B. La clarification des formations de jugement
Par ailleurs, la séparation des formations de jugement entre tribunaux maritimes et correctionnels est source de complexité pour des infractions souvent liées.
Le I du présent article propose donc de modifier l'article 3 de la loi du 17 décembre 1926 relative à la répression en matière maritime qui prévoit de confier au tribunal maritime la mission de juger les délits maritimes. Il serait ainsi prévu que, par dérogation, les juridictions pénales pourraient avoir à connaitre des délits maritimes de défaut de pavillon prévus aux articles L. 5223-1 et L. 5223-2 du code des transports s'ils sont connexes à une infraction commise en mer au titre du code de la défense, ce qui désigne concrètement le cas où sont nécessaires des actions dites « de vive force » en cas de refus d'obtempérer.

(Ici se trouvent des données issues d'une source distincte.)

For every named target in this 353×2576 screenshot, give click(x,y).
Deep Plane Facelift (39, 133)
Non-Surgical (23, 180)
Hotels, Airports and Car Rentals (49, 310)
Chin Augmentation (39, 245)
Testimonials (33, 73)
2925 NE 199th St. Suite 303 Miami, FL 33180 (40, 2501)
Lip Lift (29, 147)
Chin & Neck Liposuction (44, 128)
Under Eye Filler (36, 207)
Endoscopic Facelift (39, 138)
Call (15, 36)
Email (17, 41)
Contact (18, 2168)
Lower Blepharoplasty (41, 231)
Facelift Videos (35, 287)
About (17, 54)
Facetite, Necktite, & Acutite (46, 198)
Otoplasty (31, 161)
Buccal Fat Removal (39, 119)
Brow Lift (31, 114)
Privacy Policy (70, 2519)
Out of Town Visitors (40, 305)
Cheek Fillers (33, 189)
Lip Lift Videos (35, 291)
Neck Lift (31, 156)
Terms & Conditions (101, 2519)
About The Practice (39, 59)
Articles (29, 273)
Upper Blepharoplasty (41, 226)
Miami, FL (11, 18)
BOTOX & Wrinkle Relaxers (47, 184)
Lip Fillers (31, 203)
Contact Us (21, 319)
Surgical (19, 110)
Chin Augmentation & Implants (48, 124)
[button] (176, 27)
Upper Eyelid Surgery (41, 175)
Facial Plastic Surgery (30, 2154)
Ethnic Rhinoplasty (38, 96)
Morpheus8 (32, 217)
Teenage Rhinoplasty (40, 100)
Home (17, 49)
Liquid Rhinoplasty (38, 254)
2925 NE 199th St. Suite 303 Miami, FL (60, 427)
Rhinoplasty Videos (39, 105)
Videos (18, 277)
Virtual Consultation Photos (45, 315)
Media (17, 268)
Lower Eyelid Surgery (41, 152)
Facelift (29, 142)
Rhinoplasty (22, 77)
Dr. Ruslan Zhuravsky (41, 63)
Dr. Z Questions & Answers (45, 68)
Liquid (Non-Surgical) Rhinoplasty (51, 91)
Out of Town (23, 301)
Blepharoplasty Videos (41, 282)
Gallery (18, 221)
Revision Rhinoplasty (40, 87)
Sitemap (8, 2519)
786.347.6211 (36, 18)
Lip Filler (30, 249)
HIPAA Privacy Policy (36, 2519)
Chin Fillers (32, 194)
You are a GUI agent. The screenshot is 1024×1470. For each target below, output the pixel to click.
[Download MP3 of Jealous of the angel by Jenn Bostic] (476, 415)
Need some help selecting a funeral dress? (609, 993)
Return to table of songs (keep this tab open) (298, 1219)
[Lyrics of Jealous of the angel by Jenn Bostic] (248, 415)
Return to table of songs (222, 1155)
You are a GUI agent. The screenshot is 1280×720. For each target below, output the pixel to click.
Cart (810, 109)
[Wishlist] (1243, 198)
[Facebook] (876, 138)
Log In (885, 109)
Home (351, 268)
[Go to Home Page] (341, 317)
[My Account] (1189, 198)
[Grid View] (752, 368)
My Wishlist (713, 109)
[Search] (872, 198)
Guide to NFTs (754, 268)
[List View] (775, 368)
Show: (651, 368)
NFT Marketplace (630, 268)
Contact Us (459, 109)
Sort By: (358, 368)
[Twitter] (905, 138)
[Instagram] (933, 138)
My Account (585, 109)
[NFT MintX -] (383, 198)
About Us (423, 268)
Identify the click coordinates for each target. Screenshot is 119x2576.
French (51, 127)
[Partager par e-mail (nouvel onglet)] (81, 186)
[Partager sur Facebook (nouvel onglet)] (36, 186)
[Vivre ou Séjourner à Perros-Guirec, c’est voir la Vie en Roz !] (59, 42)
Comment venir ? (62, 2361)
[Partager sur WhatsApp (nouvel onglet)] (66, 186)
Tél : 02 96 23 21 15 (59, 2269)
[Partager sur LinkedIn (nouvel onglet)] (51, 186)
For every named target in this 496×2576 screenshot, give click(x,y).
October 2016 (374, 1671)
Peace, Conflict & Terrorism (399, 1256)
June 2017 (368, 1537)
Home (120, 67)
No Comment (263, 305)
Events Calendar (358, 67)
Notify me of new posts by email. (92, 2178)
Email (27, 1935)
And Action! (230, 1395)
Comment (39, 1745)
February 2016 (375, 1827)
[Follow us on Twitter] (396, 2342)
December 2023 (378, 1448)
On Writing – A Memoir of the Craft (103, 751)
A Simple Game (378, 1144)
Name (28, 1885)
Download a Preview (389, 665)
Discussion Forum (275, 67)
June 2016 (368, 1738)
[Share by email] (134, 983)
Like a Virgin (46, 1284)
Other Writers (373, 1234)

C. L'établissement d'une chaine de responsabilité
Le droit actuel prévoit de faire porter la responsabilité sur le seul capitaine du navire. Or ce dernier peut ne pas être au courant du caractère illégal de ses actions et n'être en réalité qu'un rouage dans une activité qui nécessite des moyens considérables.
Le III prévoit donc d'étendre ces peines, au-delà du capitaine du navire, au propriétaire, à l'exploitant ou à son représentant légal qui exerce « en droit ou en fait, un pouvoir de contrôle ou de direction de l'exploitation du navire ». L'étude d'impact ne fait cependant pas mystère des difficultés qui seront liées à l'application de cette disposition : opacité des montages, présence à l'étranger des véritables ordonnateurs, peu susceptibles d'être inquiétés surtout s'ils sont en Russie.
III. Les modifications adoptées par l'Assemblée nationale
En commission, l'Assemblée nationale a adopté un amendement porté par Josy Poueyto pour aligner la compétence du Parquet sur celle de la juridiction compétente.
IV. La position de la commission - renforcer notre arsenal juridique pour lutter contre la flotte fantôme
La lutte contre la flotte fantôme constitue un enjeu crucial du conflit en cours en Ukraine. Les modifications proposées par le présent article s'inscrivent dans un double souci d'efficacité, avec le retour d'expérience des deux années écoulées, mais également de clarification et d'adaptation de notre cadre juridique. En particulier, le rehaussement des amendes et des peines a pour objectif ultime de contrarier financièrement les armateurs et propriétaires, pour lesquels le risque encouru doit être supérieur aux éventuels bénéfices tirés de ce commerce illégal. A ce titre, l'extension de la responsabilité aux exploitants et propriétaires est une avancée majeure, qui évite de faire reposer l'intégralité des risques sur le seul capitaine.
À l'initiative du Président Cédric Perrin et des rapporteurs pour avis du programme 178 Olivier Cigolotti et Michelle Gréaume, la commission a adopté un amendement de précision.
La commission a adopté l'article 16 ainsi modifié.
* 28 L'Unité Mixte de Service (UMS) est le système de mesure international qui uniformise le calcul de la jauge brute pour les navires de plus de 24 mètres.
* 29 Voir le rapport de la commission des affaires étrangères, de la défense et des forces armées de Christian Cambon : https://www.senat.fr/rap/l22-739/l22-73912.html#toc87
* 30 https://www.vie-publique.fr/files/rapport/pdf/291229.pdf
* 31 https://www.sgdsn.gouv.fr/publications/revue-nationale-strategique-2025
* 32https://eur-lex.europa.eu/legal-content/FR/TXT/HTML/?uri=CELEX:02014R0833-0260116#anx_XLII
* 33 Le numéro OMI pour organisation maritime internationale permet d'identifier les navires. Il est invariant quels que soient les changements de propriétaires.